ACCOUNTING practice question
Arthur Dyck
arthur at avefoodcoop.ca
Sat May 19 16:10:07 EDT 2007
On Sat, 2007-05-19 at 11:31 -0800, Lewis Overton wrote:
> I'm the treasurer for a non-profit community band. We have now received our
> first grant specifically for purchase of music, so I need to set up a way to
> track the funds. Rather than blunder ahead blindly, I thought I would ask
> how others do it.
>
> We have one bank account for cash. The real money goes there.

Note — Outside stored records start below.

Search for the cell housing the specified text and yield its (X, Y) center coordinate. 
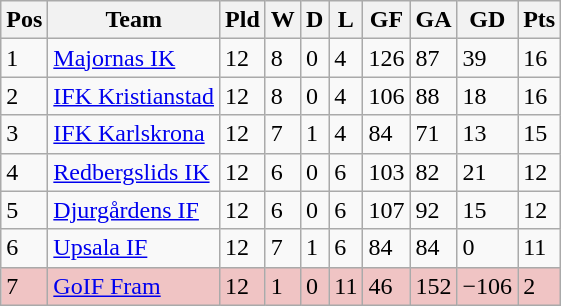
GA (434, 20)
46 (386, 286)
Redbergslids IK (134, 172)
103 (386, 172)
126 (386, 58)
18 (488, 96)
Upsala IF (134, 248)
−106 (488, 286)
GoIF Fram (134, 286)
39 (488, 58)
82 (434, 172)
88 (434, 96)
Pld (243, 20)
Majornas IK (134, 58)
21 (488, 172)
IFK Kristianstad (134, 96)
L (346, 20)
IFK Karlskrona (134, 134)
Team (134, 20)
107 (386, 210)
GF (386, 20)
71 (434, 134)
106 (386, 96)
92 (434, 210)
152 (434, 286)
Djurgårdens IF (134, 210)
3 (24, 134)
Pts (540, 20)
W (282, 20)
13 (488, 134)
GD (488, 20)
5 (24, 210)
Pos (24, 20)
87 (434, 58)
D (314, 20)
Detect which cell encompasses the target text, then output its [x, y] center coordinate. 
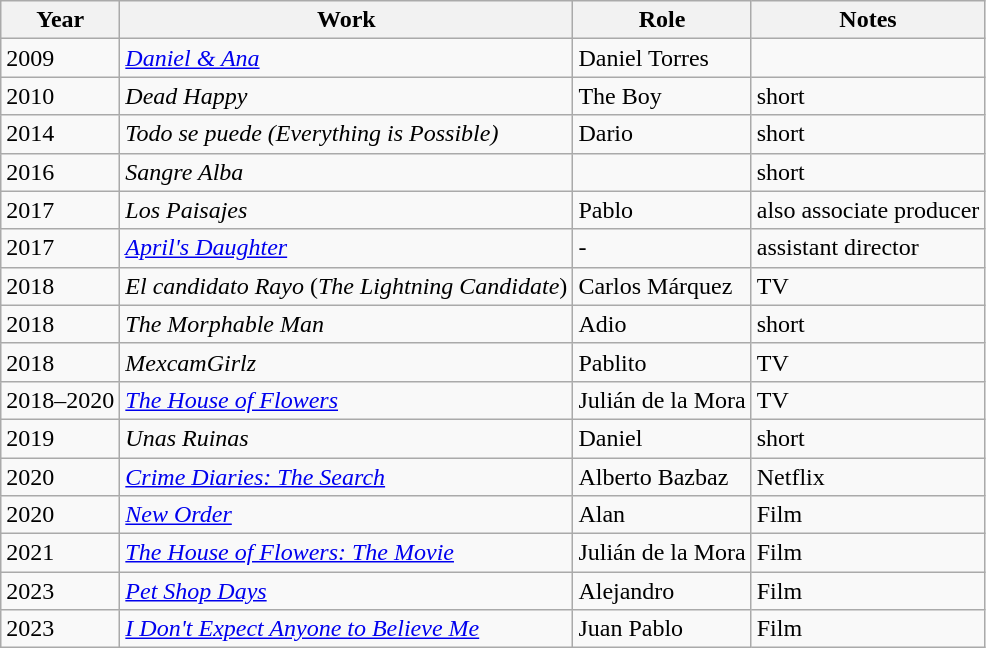
Sangre Alba [346, 172]
MexcamGirlz [346, 362]
2009 [60, 58]
The House of Flowers [346, 400]
Crime Diaries: The Search [346, 477]
Los Paisajes [346, 210]
I Don't Expect Anyone to Believe Me [346, 629]
2021 [60, 553]
Carlos Márquez [662, 286]
2010 [60, 96]
Unas Ruinas [346, 438]
Year [60, 20]
The House of Flowers: The Movie [346, 553]
Notes [868, 20]
also associate producer [868, 210]
Netflix [868, 477]
April's Daughter [346, 248]
2018–2020 [60, 400]
The Morphable Man [346, 324]
Daniel [662, 438]
Pablo [662, 210]
Pablito [662, 362]
2014 [60, 134]
2016 [60, 172]
New Order [346, 515]
Alberto Bazbaz [662, 477]
Adio [662, 324]
Todo se puede (Everything is Possible) [346, 134]
Daniel & Ana [346, 58]
Work [346, 20]
Alan [662, 515]
2019 [60, 438]
Alejandro [662, 591]
El candidato Rayo (The Lightning Candidate) [346, 286]
Dead Happy [346, 96]
- [662, 248]
The Boy [662, 96]
assistant director [868, 248]
Pet Shop Days [346, 591]
Daniel Torres [662, 58]
Dario [662, 134]
Role [662, 20]
Juan Pablo [662, 629]
Return the (X, Y) coordinate for the center point of the cell that contains the specified text.  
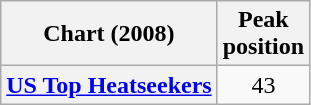
Peakposition (263, 34)
US Top Heatseekers (109, 85)
Chart (2008) (109, 34)
43 (263, 85)
From the cell containing the given text, extract its center point as (X, Y) coordinate. 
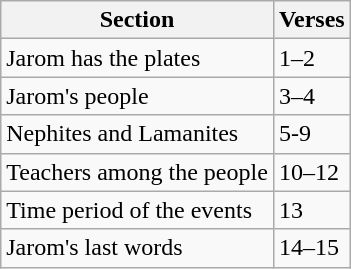
Nephites and Lamanites (138, 134)
3–4 (312, 96)
Jarom's people (138, 96)
Time period of the events (138, 210)
10–12 (312, 172)
Section (138, 20)
Teachers among the people (138, 172)
13 (312, 210)
14–15 (312, 248)
5-9 (312, 134)
Jarom has the plates (138, 58)
Jarom's last words (138, 248)
1–2 (312, 58)
Verses (312, 20)
Identify which cell holds the provided text, then report its (x, y) central coordinate. 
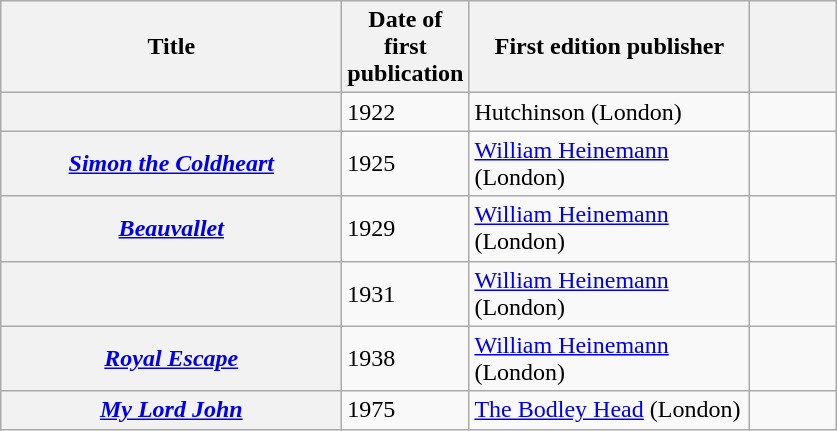
1929 (406, 228)
1922 (406, 112)
Simon the Coldheart (172, 164)
My Lord John (172, 410)
Hutchinson (London) (610, 112)
The Bodley Head (London) (610, 410)
Royal Escape (172, 358)
First edition publisher (610, 47)
Title (172, 47)
1938 (406, 358)
Date of firstpublication (406, 47)
1931 (406, 294)
1925 (406, 164)
1975 (406, 410)
Beauvallet (172, 228)
Capture the cell that displays the provided text and extract its (X, Y) central coordinate. 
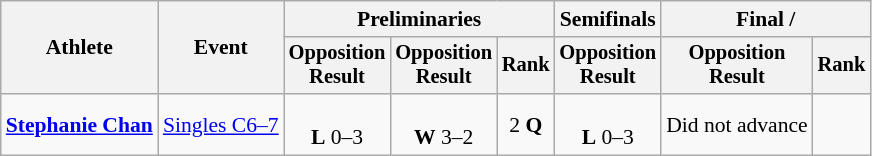
Did not advance (737, 124)
2 Q (526, 124)
Athlete (80, 48)
Singles C6–7 (221, 124)
W 3–2 (444, 124)
Semifinals (608, 19)
Final / (766, 19)
Stephanie Chan (80, 124)
Preliminaries (420, 19)
Event (221, 48)
Detect which cell encompasses the target text, then output its [X, Y] center coordinate. 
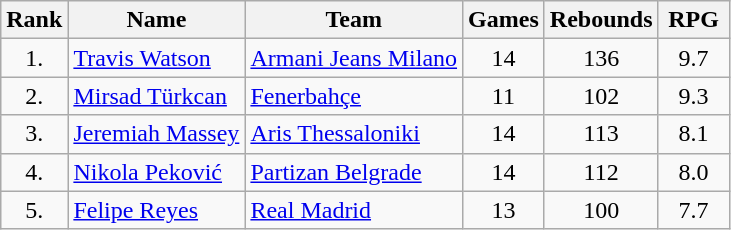
8.0 [694, 172]
3. [34, 134]
9.3 [694, 96]
Rank [34, 20]
Partizan Belgrade [354, 172]
Fenerbahçe [354, 96]
Travis Watson [156, 58]
1. [34, 58]
8.1 [694, 134]
Name [156, 20]
2. [34, 96]
Armani Jeans Milano [354, 58]
Rebounds [601, 20]
11 [504, 96]
Team [354, 20]
Real Madrid [354, 210]
Jeremiah Massey [156, 134]
Games [504, 20]
Felipe Reyes [156, 210]
13 [504, 210]
Nikola Peković [156, 172]
4. [34, 172]
Aris Thessaloniki [354, 134]
5. [34, 210]
100 [601, 210]
7.7 [694, 210]
Mirsad Türkcan [156, 96]
113 [601, 134]
136 [601, 58]
RPG [694, 20]
102 [601, 96]
9.7 [694, 58]
112 [601, 172]
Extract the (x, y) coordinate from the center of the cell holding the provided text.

I want to use
> gnc2.0.4 to reconcile the bank account.
>
> The source is in accounts tracking kind of donor (individual, corporate,
> government, etc.).
>
> Contributions for music come in three classes: any kind, music for the jazz
> band, (potentially) music for the concert/park bands.
>
> I presume I need accounts for temp-restricted assets: jazz music, concert
> music, any music.
>
> UCOA v3 includes accounts:
>
> 3110 Use restricted net assets Control accounts for program restricted
> grants equity
> 3110 Use restricted net assets Net assets - temporarily restricted for
> programs equity
> 3110 Use restricted net assets Temporarily restricted net assets -
> programs equity
> 3110 Use restricted net assets Use restricted net assets equity
>
> Suggestions for how to structure this using GnuCash (which I really like)
> appreciated.
>
> Lewy
In my experience, it's hard with gc, especially if you have more than
one grant. There are software programs out there which have a project
feature to which you can allocate income and expenses. Then you create
an income account for each grant you receive, e.g. income:city grant,
income:state grant, create a project for that grant and allocate that
income to that project. Then when you spend that money, you allocate
the expense to the same project. Then you can create reports which will
show the project details. I find this is easier and cleaner than
creating multiple accounts to handle each grant or project. This,
however, may be more than you need and can be handled the way you are
suggesting. But I'm usually juggling 5 - 6 grants and found that is the
way to go.
If you want to stick to linux, take a look at Ledger-smb or SQL-Ledger.
Both have project features. If you're on Windows, Quickbooks and Simply
Accounting will do the job, for a price.